* Fragmento del documento:
- - - -

Muy distantes estaban los aliados de acceder, no solo a las proposiciones del monarca español, pero ni a las que el francés les presentó por medio de su ministro de Estado el marqués de Torcy. Antes bien lo que los representantes de los confederados establecieron como preliminares para la paz en lo relativo a la sucesión española, fue el reconocimiento del archiduque Carlos como soberano de toda esta monarquía, de modo que ningún príncipe de la dinastía de Borbón pudiera reinar jamás en parte alguna de ella, con cuya condición suspenderían las hostilidades por dos meses; y si en este plazo no se hubiese realizado, o se negase Felipe a consentir en ella, el rey de Francia se obligaría, no solo a retirar sus tropas de España, sino a unirse con los aliados para arrancar a Felipe este consentimiento{16}. Fijáronse además otras condiciones respecto al Imperio, a Holanda y a Inglaterra. Al leer tan ignominiosas y altivas proposiciones sublevose el espíritu del anciano monarca francés, y pareciendo revivir en él su antiguo aliento declaró solemnemente, que en la dura y cruel alternativa en que se le ponía de pelear contra sus propios hijos o luchar contra extraños, no podía haber para él duda ni vacilación; y apelando al valor y a la lealtad de su pueblo contra el orgullo y la insolencia de sus enemigos; «Es repugnante, decía, a los ojos de la humanidad el hecho solo de suponer que podrán todas las fuerzas humanas hacerme consentir en cláusula tan monstruosa. Aunque no sea menos vivo el amor que me inspiran mis pueblos que el que profeso a mis propios hijos; aunque tenga que sufrir todos los males que la guerra ocasione a súbditos tan fieles; aunque yo haya mostrado a toda Europa mis deseos de darles la paz, cierto estoy de que ellos mismos se negarían a recibir esta paz con condiciones tan contrarias a la justicia y al lustre del nombre francés.»
Y Felipe V decía a su vez a los españoles: «No contentos los aliados con hacer alarde de sus exigencias desmedidas, se atrevieron a proponer como artículo fundamental que el rey mi abuelo hubiera de reunir sus fuerzas a las de ellos a fin de obligarme por fuerza a salir de España, si en el término de dos meses no lo verificaba yo voluntariamente; exigencia escandalosa y temeraria, y sin embargo la única en que mostraron hasta cierto punto que conocían y estimaban mi constancia, toda vez que ni con el auxilio de tan vasto poder se prometían un triunfo seguro.» Y añadía: «Si tales son mis pecados que hayan de privarnos del amparo divino, por lo menos lucharé al lado de mis amados españoles hasta derramar la última gota de mi sangre, con que quiero dejar teñido este suelo de España tan querido para mí. Feliz si calmándose la cólera del cielo con el sacrificio de mi vida, los príncipes mis hijos, nacidos en los brazos de mis fieles súbditos, se sientan un día en el trono en medio de la paz y pública felicidad, y si al exhalar el último suspiro puedo envanecerme de haber embotado los filos de la fortuna contraria, de modo que mis hijos, con quienes ha querido Dios consolidar mi monarquía, logren por último coger los sazonados frutos de la paz…»

- - - -

* Datos proporcionados:
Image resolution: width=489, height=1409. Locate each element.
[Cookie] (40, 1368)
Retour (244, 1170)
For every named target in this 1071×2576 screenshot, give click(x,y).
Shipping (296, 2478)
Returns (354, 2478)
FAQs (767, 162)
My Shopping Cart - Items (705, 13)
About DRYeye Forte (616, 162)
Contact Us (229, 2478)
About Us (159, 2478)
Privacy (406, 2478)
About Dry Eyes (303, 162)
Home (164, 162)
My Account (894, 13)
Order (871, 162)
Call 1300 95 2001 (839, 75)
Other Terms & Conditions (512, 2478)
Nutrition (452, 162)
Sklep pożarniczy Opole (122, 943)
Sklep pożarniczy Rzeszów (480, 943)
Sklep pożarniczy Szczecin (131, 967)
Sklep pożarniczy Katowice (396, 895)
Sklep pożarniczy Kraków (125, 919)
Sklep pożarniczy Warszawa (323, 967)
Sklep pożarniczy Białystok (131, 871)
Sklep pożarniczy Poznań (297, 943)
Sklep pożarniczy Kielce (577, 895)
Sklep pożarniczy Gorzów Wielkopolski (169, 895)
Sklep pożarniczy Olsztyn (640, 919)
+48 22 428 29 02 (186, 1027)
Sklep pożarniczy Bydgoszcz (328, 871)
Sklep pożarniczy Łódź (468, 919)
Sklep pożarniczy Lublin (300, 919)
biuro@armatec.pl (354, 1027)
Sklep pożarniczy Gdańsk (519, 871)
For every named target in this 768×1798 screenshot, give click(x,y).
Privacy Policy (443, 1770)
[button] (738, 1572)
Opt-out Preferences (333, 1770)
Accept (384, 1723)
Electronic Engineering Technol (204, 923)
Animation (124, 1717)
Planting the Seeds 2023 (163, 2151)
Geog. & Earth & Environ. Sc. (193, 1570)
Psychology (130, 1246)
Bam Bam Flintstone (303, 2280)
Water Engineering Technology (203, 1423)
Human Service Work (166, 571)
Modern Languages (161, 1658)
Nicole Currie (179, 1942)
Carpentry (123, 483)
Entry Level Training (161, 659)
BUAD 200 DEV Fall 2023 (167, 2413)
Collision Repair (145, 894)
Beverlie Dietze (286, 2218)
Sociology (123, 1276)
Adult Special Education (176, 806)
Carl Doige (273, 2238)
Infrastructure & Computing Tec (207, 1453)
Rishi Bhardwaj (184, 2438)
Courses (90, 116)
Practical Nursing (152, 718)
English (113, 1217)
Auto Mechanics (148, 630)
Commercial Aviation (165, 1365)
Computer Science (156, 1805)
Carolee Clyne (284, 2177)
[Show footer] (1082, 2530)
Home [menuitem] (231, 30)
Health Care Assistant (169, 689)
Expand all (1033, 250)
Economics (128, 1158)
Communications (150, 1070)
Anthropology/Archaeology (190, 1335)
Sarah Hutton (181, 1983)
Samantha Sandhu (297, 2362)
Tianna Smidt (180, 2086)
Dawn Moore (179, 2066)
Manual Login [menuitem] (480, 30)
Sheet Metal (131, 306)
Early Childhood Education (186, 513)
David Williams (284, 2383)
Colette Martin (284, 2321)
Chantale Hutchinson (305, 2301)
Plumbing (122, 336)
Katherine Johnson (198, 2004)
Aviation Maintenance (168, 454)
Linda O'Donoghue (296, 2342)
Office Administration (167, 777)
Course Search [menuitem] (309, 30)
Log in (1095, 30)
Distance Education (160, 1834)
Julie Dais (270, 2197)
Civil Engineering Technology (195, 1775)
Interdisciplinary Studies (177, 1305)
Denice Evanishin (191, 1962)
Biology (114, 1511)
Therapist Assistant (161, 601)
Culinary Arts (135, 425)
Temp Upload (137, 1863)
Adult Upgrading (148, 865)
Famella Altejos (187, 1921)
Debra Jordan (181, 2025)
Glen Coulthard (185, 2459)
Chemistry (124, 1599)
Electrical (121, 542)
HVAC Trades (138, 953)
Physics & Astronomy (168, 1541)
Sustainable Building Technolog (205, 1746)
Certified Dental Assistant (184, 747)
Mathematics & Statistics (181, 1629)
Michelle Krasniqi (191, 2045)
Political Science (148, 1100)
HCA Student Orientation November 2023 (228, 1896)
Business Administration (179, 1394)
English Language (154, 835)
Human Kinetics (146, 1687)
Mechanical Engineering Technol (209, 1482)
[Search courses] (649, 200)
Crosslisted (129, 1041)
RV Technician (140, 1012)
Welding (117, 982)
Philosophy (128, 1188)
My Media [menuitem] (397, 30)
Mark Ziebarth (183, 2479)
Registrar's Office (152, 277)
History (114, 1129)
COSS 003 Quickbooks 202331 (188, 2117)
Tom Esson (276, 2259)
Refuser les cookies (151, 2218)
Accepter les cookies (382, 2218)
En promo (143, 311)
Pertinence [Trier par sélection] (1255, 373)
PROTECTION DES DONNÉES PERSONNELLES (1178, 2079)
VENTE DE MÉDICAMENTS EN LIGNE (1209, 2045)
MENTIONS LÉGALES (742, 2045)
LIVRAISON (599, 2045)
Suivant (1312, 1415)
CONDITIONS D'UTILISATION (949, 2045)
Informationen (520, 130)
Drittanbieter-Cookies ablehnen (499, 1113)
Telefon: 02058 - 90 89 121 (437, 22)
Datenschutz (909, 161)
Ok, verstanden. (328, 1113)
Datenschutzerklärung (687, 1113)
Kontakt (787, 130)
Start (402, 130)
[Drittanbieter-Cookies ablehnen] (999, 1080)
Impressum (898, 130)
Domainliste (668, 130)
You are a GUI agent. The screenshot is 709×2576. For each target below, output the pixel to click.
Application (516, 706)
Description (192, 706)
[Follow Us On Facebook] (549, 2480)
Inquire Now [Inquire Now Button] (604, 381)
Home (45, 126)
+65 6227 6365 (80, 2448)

- - - -

* Tareas a realizar:
(a) Enumera las potencias respecto a las cuales se fijaron además otras condiciones, según el texto sobre la sucesión española.
(b) En el texto sobre la sucesión española, ¿durante cuánto tiempo suspenderían los aliados las hostilidades con la condición que establecieron?
(c) Prolonga el texto sobre la sucesión española a partir de su última oración.
Las filas provienen de otra fuente.

* Resultados por tarea:
(a) El Imperio, Holanda e Inglaterra.

(b) Por dos meses.

(c)
Los manifiestos de ambos monarcas produjeron igual efecto en cada uno de sus pueblos. La juventud española se apresuró a alistarse y a tomar las armas: la nobleza hizo cuantiosos donativos, ya en plata labrada, ya en dinero; los obispos, las iglesias catedrales, el clero en general ofreció sus tesoros, y ayudó con sus exhortaciones a combatir a un príncipe sostenido por herejes y protestantes. Por primera vez en este reinado se confió el mando del ejército a un español, el conde de Aguilar, conocido y acreditado entre sus compatriotas por su valor y experiencia militar. Mas como quiera que todos estos esfuerzos no se consideraran suficientes para resistir la España sola al choque que la amenazaba, a instancias y ruegos de la reina, que se hallaba próxima a ser otra vez madre, accedió Luis XIV, no obstante la penuria y los apuros de su propio reino, a dejar en España treinta y cinco batallones franceses solo por el tiempo que necesitara Felipe para reunir y organizar un ejército nacional, y haciéndole entender que si España no hacía un esfuerzo extraordinario para defenderse a sí misma contra los aliados, no le sería posible conservar en el trono a su familia. Por fortuna no fue ahora en España, sino en otras partes, como veremos luego, donde las potencias confederadas hicieron caer el peso principal de la guerra.
Con no menos ardor y decisión respondió la Francia a la voz y al llamamiento de su venerable soberano. Lo extraordinario de los esfuerzos correspondió a las necesidades y a los apuros en que el reino se hallaba. Luis envió su vajilla a la casa de moneda; los príncipes y la mayor parte de las personas o pudientes o acomodadas hicieron lo mismo: el pueblo se prestó a todo. Las conferencias de la Haya terminaron, como era de esperar, sin resultado, y la Francia puso todavía en pié cinco ejércitos para esta campaña. Se pensó que los mandaran los príncipes, pero se renunció a esta idea por los grandes gastos que su presencia ocasionaba y exigía; y así se dio el mando de el de Flandes al mariscal de Villars, al de Harcourt el del que había de operar en el Rhin, al duque de Berwick el de el Delfinado, el del Rosellón al duque de Noailles, y el de Cataluña al mariscal de Bezons. Los aliados tenían también otros cinco ejércitos: el de los Países Bajos, que mandaban el príncipe Eugenio y el duque de Malborough; el del Rhin dirigido por el duque de Hannover; el del Piamonte por el conde de Thaun; el de España, que había de mandar el conde de Aremberg, y además el de Portugal. Unos y otros querían reunir fuerzas enormes en los Países Bajos; los aliados se propusieron aglomerar allí hasta ciento ochenta y tres batallones y trescientos quince escuadrones: Luis XIV aspiraba a reunir ciento cincuenta batallones y doscientos veinte escuadrones. Ni unos ni otros pudieron completar al pronto tan extraordinario número de combatientes, pero después uno y otro ejército sobrepasó esta cifra.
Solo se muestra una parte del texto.